Den Garten eines Künstlers habe ich auch besucht. Er war mit Skulpturen aus diversen Materialien na ja „geschmückt“ würde ich nicht gerade sagen, weil mir die Dinge gar nicht gefallen haben. Der Garten selbst grenzt an den Bach, der durch Mödling fließt und ist ziemlich groß, so dass die hübschen Hühner, die hier gehalten werden viel Platz haben. Tatsächlich haben sich die Besucher, die wohl hauptsächlich aus der Großstadt kamen, für die Hühner viel mehr interessiert als für die Skulpturen.

Eine kleine Führung durch das Stadttheater habe ich auch noch mitgemacht bevor ich mich in einem Café niedergelassen  und in das Buch hineingelesen habe, dem ich beim Vorbeigehen an der Buchhandlung nicht widerstehen konnte. Ich habe kürzlich bei Yvonne darüber gelesen und dachte mir, eine ideale Nebenlektüre zu der Speer-Biographie an der ich noch immer nage. Meistens kaufe ich diese Art Bücher nur als paperback, aber dieses ist ganz neu und die Taschenbuchausgabe erst in einem Jahr zu erwarten.

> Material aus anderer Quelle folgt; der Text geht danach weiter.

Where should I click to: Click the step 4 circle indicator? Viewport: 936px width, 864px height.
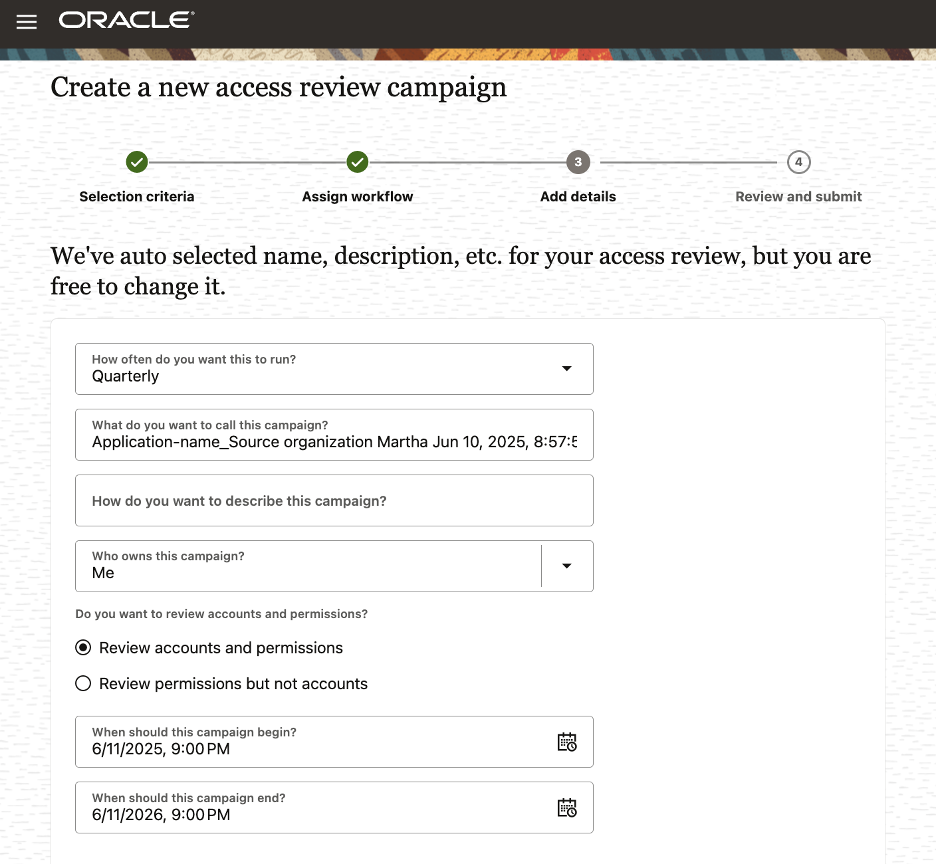point(798,162)
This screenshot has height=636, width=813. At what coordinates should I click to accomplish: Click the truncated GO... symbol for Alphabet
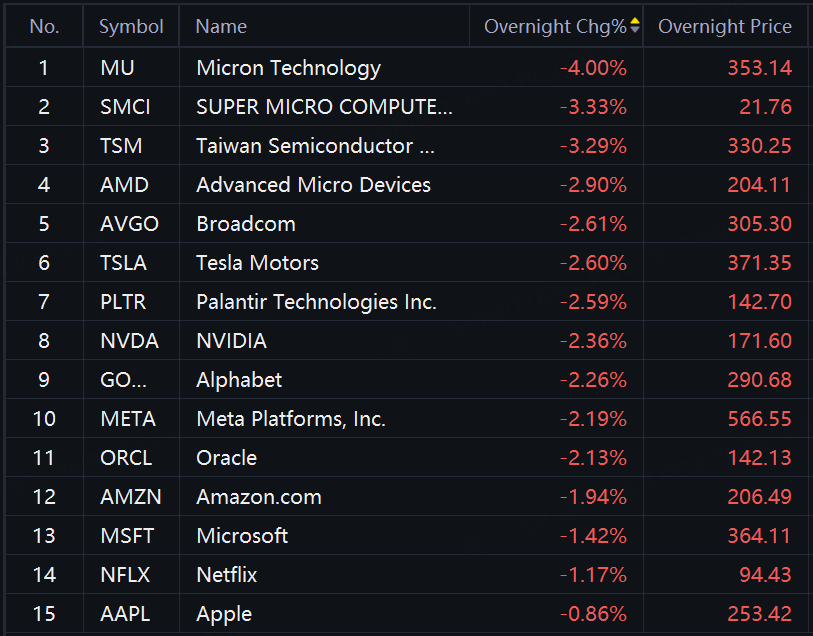coord(123,380)
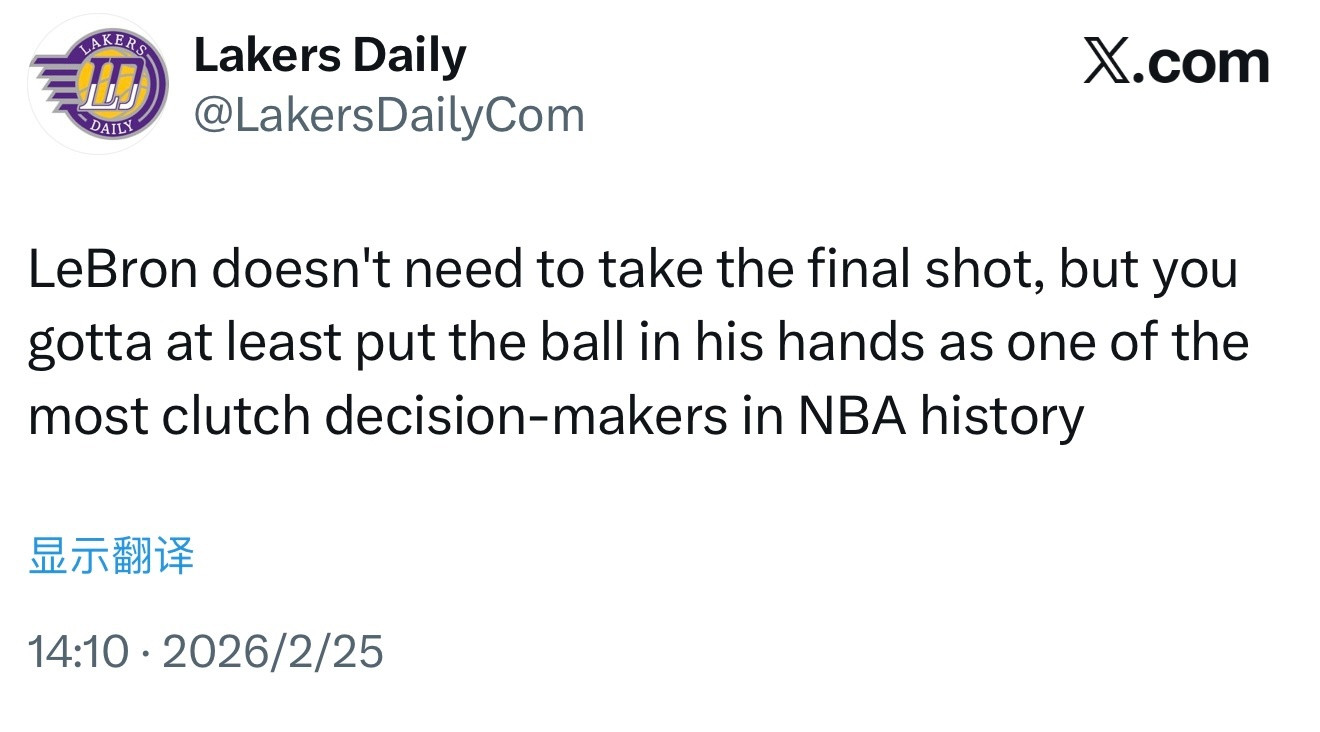Click the Lakers Daily display name
1320x732 pixels.
pyautogui.click(x=331, y=55)
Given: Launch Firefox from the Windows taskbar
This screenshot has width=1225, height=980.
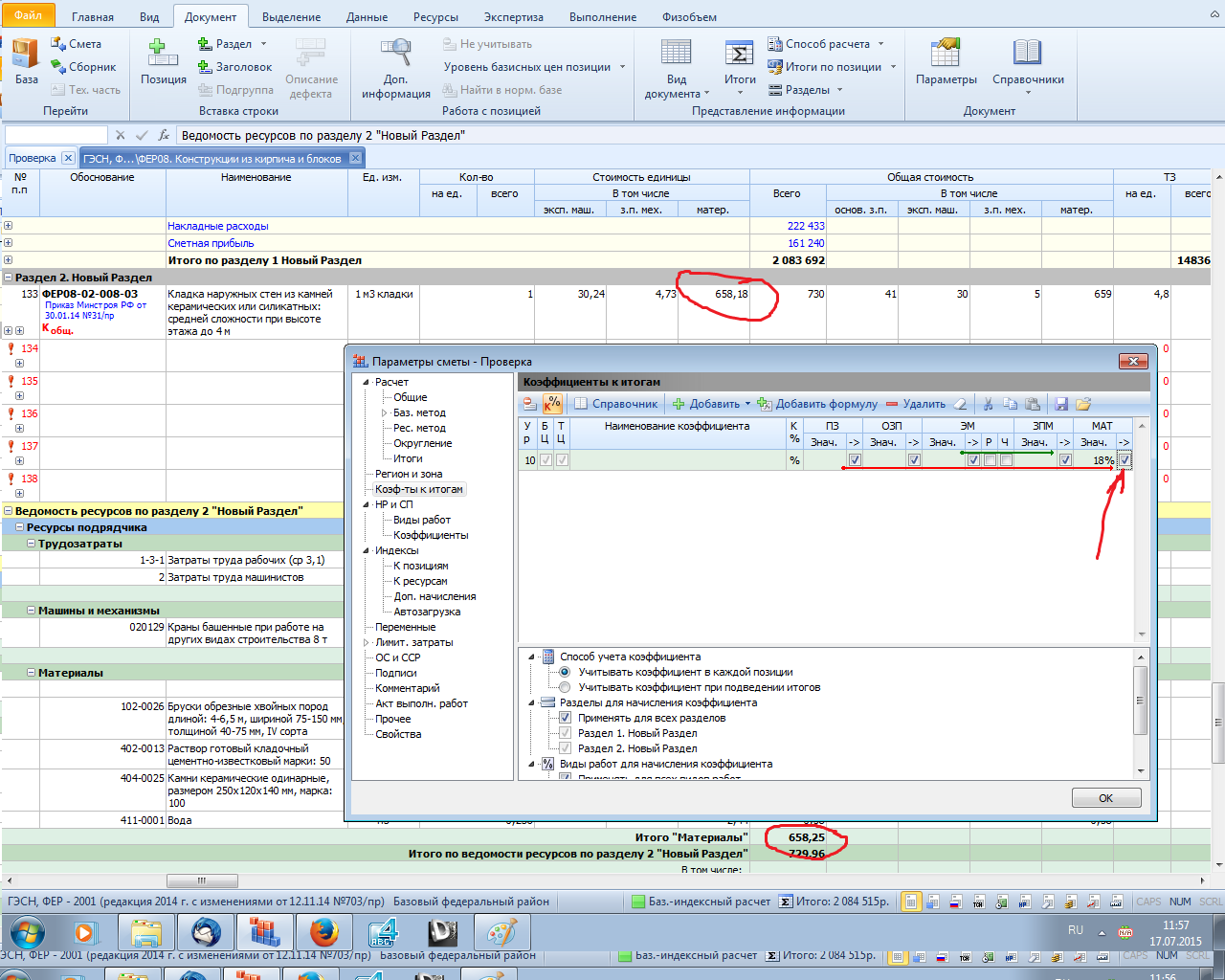Looking at the screenshot, I should (x=323, y=931).
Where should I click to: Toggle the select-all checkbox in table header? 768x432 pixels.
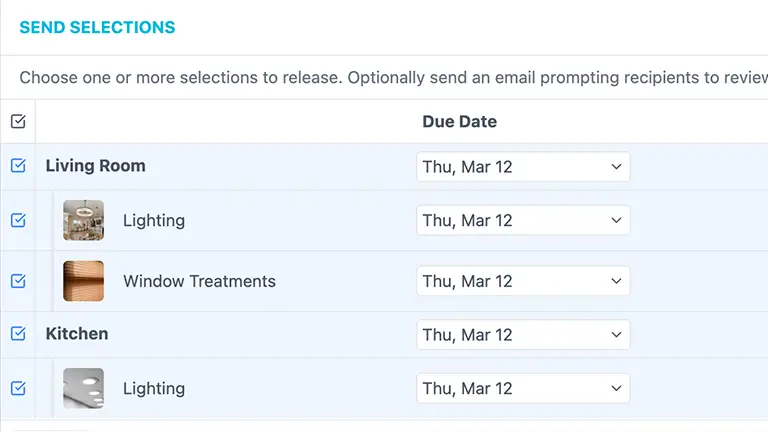tap(18, 122)
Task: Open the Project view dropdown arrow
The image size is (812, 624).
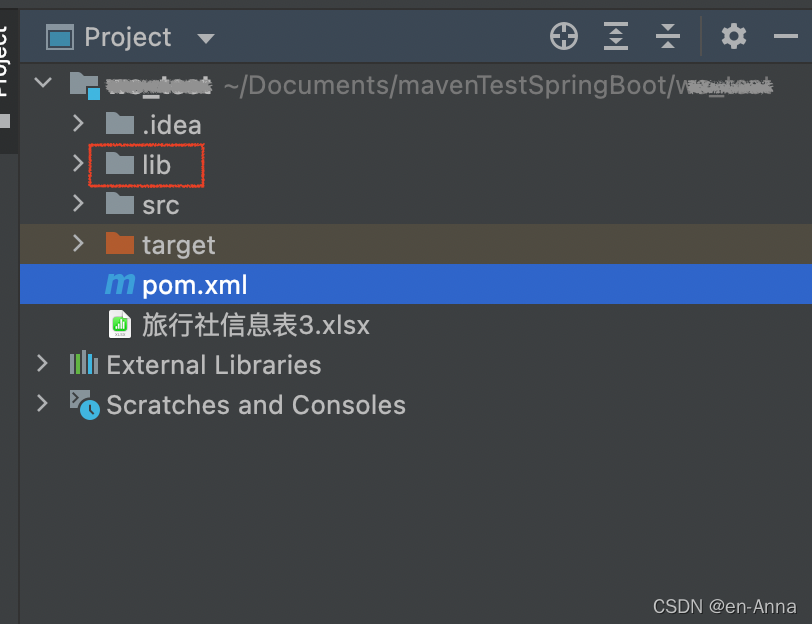Action: (206, 38)
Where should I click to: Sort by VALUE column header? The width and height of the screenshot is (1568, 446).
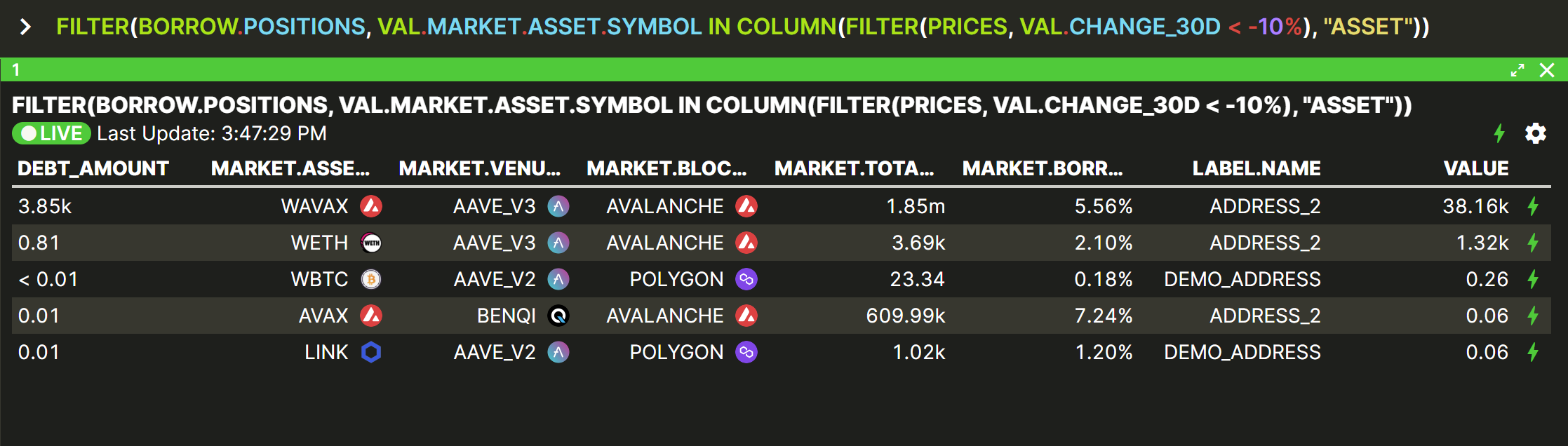tap(1475, 168)
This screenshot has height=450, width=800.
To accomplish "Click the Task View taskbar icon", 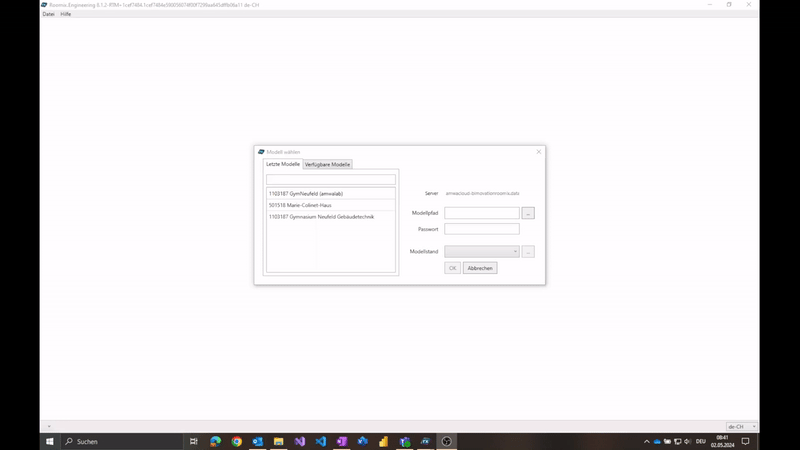I will point(194,441).
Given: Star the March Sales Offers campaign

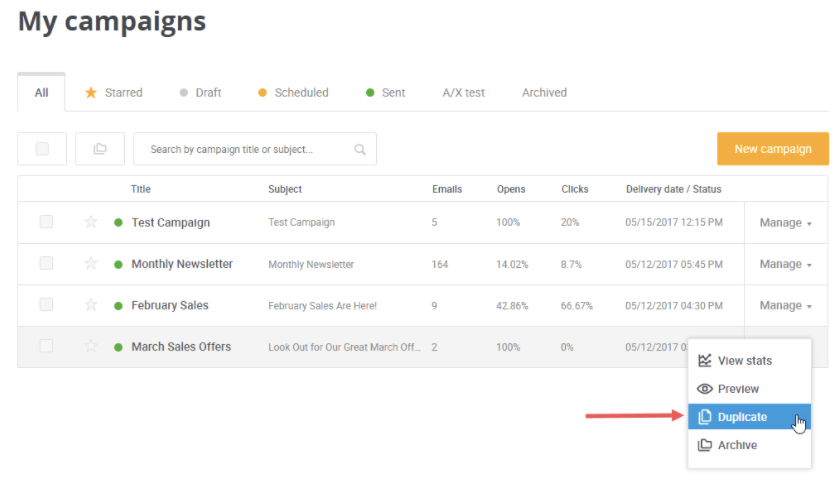Looking at the screenshot, I should pyautogui.click(x=91, y=346).
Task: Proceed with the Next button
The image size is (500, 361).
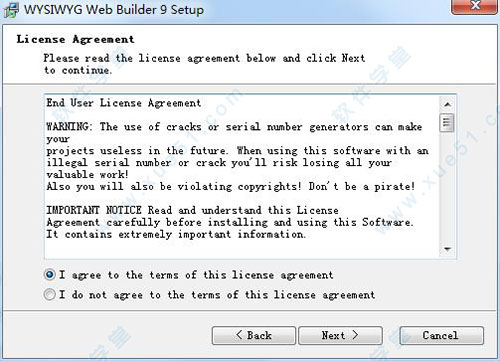Action: tap(340, 335)
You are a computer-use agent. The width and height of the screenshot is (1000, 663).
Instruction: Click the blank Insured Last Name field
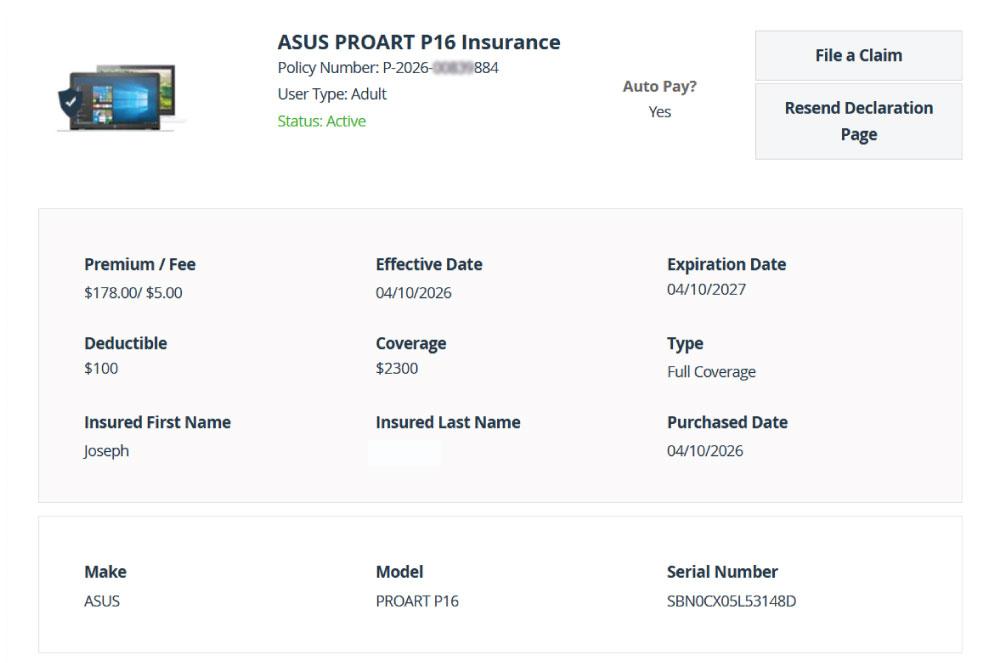pos(405,452)
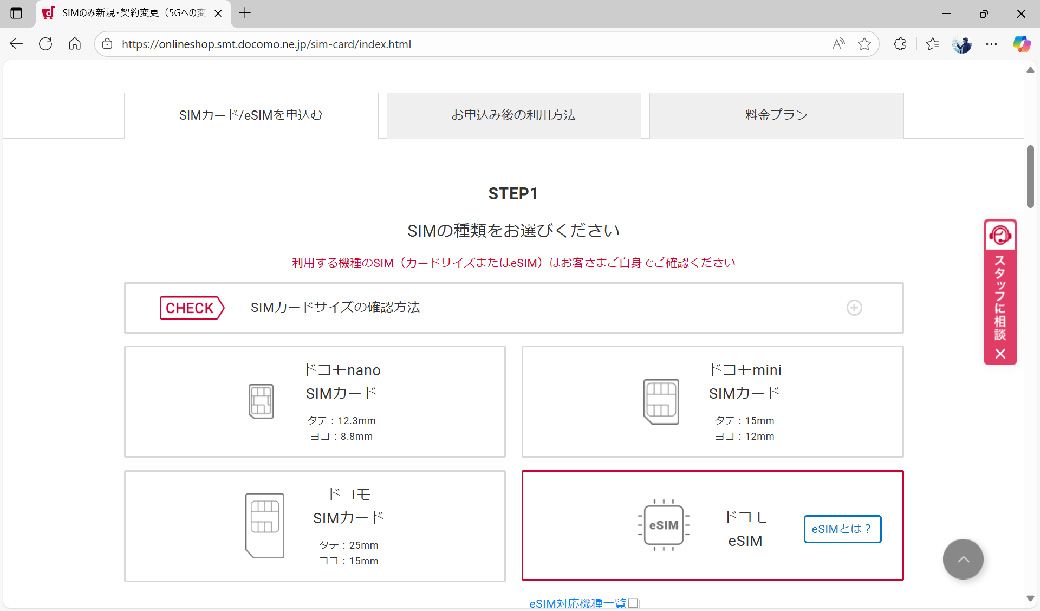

Es war noch ganz angenehm im Freien zu sitzen, ein bissl zu lesen, Leute zu beobachten und einen großen Kakao mit allem Drum und Dran zu konsumieren. Dann kam F. von seinem Spaziergang auf dem Hausberg zurück und wir beschlossen doch noch eine Kleinigkeit beim hochgeschätzten „Zen“ in der Fußgängerzone zu essen. Kann ich sehr empfehlen. Nicht nur isst man dort hervorragend, man bekommt auch immer eine Vor- und eine Nachspeise auf Kosten des Hauses. Und wenn man sich – wie der F gestern – von der Kellnerin mit Sauce übergießen lässt, sind dann die Getränke auch umsonst.